* Given task *
Copy out word for word everything in the entries below from the line containing "797) in the screenshot." down to the line containing "The image size is (2436, 1512).", including both of those lines.

* Source records *
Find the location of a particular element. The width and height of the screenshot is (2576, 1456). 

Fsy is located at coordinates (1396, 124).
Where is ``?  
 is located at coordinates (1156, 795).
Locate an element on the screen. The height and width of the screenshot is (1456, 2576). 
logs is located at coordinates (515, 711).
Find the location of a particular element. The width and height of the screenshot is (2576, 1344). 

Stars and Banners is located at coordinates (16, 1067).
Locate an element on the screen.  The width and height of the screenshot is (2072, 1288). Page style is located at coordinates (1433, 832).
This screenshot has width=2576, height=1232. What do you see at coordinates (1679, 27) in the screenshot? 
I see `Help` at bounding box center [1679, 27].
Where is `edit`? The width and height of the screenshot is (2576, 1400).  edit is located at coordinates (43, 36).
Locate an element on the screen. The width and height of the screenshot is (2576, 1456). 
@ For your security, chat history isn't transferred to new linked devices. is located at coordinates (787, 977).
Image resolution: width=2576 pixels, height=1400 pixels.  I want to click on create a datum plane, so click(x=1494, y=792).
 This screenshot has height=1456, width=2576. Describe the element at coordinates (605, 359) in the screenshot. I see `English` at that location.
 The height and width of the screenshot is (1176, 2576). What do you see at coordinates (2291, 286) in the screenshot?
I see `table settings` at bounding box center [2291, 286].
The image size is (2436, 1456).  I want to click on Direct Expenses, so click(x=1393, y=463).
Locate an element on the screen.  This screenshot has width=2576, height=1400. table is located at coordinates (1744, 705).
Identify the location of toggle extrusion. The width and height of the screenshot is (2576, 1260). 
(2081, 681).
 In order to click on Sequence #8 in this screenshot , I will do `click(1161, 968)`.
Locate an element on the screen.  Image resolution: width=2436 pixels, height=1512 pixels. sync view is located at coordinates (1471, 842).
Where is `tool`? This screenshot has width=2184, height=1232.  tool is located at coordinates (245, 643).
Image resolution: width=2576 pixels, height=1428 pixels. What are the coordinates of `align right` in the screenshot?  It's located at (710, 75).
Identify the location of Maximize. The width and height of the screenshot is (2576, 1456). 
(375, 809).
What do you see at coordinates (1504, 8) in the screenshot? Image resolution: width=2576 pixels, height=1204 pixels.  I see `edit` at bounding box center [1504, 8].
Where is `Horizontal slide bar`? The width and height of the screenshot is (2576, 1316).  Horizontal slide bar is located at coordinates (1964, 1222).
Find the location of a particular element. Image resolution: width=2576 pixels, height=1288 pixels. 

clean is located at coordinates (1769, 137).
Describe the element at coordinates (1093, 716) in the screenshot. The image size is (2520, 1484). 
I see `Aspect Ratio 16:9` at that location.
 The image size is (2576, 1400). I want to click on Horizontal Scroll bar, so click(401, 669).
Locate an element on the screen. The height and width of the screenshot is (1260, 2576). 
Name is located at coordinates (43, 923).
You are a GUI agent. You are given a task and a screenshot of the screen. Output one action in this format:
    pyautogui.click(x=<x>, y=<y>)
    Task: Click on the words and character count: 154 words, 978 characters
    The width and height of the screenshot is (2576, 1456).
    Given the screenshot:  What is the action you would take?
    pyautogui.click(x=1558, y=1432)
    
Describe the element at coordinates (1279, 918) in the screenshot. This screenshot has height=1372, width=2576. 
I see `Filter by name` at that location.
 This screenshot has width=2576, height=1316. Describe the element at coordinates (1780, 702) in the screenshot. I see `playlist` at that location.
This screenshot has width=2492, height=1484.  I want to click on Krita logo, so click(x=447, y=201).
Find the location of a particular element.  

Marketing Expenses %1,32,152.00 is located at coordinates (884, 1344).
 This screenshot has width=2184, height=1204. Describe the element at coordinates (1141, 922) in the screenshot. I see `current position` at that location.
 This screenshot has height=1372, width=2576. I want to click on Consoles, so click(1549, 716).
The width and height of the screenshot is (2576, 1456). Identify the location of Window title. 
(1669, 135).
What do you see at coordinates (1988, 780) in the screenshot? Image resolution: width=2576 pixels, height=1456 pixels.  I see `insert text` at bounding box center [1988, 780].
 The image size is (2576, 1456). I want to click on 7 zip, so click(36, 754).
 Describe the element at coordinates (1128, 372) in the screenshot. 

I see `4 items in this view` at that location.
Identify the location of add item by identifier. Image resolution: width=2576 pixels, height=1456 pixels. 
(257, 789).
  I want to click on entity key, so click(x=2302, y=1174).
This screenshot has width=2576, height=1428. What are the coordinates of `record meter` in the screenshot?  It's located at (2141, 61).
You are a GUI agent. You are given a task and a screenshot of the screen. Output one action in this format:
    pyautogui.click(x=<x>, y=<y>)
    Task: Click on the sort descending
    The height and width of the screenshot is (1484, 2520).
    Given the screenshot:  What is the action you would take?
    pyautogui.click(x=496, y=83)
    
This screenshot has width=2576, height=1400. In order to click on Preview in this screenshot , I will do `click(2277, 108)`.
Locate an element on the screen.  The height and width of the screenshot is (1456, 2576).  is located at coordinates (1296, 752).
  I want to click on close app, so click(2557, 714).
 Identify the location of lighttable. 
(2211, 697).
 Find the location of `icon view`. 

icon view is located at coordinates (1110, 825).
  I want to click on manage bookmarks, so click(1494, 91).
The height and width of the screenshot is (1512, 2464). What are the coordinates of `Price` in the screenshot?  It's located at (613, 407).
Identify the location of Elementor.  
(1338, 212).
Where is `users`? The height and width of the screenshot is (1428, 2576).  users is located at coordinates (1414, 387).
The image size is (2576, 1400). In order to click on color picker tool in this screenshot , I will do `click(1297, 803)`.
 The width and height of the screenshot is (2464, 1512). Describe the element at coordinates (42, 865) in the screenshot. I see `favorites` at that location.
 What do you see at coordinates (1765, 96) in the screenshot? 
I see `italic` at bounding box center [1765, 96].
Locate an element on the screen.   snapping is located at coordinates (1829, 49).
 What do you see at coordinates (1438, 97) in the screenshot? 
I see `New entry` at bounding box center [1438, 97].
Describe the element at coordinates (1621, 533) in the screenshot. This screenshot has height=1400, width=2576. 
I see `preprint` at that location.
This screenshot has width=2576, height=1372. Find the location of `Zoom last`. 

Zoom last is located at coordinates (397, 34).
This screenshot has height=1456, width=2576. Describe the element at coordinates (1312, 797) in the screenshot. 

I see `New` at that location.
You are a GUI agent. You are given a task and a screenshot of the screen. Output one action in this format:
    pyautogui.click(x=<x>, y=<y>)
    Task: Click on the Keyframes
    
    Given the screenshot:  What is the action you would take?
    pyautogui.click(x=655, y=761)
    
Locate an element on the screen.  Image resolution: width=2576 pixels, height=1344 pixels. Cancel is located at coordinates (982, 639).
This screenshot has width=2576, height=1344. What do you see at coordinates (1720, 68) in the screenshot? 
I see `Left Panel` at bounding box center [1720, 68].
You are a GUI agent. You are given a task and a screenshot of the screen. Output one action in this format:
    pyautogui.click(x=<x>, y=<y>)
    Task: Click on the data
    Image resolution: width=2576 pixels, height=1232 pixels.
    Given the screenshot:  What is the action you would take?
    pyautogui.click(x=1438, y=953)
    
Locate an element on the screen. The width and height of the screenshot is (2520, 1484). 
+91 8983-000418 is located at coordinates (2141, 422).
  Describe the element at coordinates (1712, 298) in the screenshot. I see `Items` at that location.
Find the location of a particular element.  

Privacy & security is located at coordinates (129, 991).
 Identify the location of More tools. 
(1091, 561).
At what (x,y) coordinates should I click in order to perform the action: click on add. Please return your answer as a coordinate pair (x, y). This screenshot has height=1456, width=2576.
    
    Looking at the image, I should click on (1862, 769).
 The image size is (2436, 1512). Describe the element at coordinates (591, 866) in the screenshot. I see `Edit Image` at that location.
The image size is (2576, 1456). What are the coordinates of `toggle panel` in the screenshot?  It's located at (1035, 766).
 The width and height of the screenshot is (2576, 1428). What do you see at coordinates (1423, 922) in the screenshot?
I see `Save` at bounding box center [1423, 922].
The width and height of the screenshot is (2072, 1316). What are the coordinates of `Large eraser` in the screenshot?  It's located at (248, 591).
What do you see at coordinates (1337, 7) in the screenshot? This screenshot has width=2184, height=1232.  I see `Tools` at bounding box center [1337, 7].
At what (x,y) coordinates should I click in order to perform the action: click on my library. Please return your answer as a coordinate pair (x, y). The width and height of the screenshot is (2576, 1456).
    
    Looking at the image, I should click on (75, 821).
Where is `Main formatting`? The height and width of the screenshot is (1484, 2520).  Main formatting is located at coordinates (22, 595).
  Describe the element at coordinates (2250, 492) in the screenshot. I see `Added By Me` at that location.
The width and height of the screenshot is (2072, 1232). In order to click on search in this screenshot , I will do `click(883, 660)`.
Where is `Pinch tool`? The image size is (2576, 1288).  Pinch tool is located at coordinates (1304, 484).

* Response for this exercise *
This screenshot has height=1456, width=2576. Describe the element at coordinates (1312, 797) in the screenshot. 

I see `New` at that location.
You are a GUI agent. You are given a task and a screenshot of the screen. Output one action in this format:
    pyautogui.click(x=<x>, y=<y>)
    Task: Click on the Keyframes
    
    Given the screenshot:  What is the action you would take?
    pyautogui.click(x=655, y=761)
    
Locate an element on the screen.  Image resolution: width=2576 pixels, height=1344 pixels. Cancel is located at coordinates (982, 639).
This screenshot has width=2576, height=1344. What do you see at coordinates (1720, 68) in the screenshot? 
I see `Left Panel` at bounding box center [1720, 68].
You are a GUI agent. You are given a task and a screenshot of the screen. Output one action in this format:
    pyautogui.click(x=<x>, y=<y>)
    Task: Click on the data
    Image resolution: width=2576 pixels, height=1232 pixels.
    Given the screenshot:  What is the action you would take?
    pyautogui.click(x=1438, y=953)
    
Locate an element on the screen. The width and height of the screenshot is (2520, 1484). 
+91 8983-000418 is located at coordinates (2141, 422).
  Describe the element at coordinates (1712, 298) in the screenshot. I see `Items` at that location.
Find the location of a particular element.  

Privacy & security is located at coordinates (129, 991).
 Identify the location of More tools. 
(1091, 561).
At what (x,y) coordinates should I click in order to perform the action: click on add. Please return your answer as a coordinate pair (x, y). This screenshot has height=1456, width=2576.
    
    Looking at the image, I should click on (1862, 769).
 The image size is (2436, 1512). Describe the element at coordinates (591, 866) in the screenshot. I see `Edit Image` at that location.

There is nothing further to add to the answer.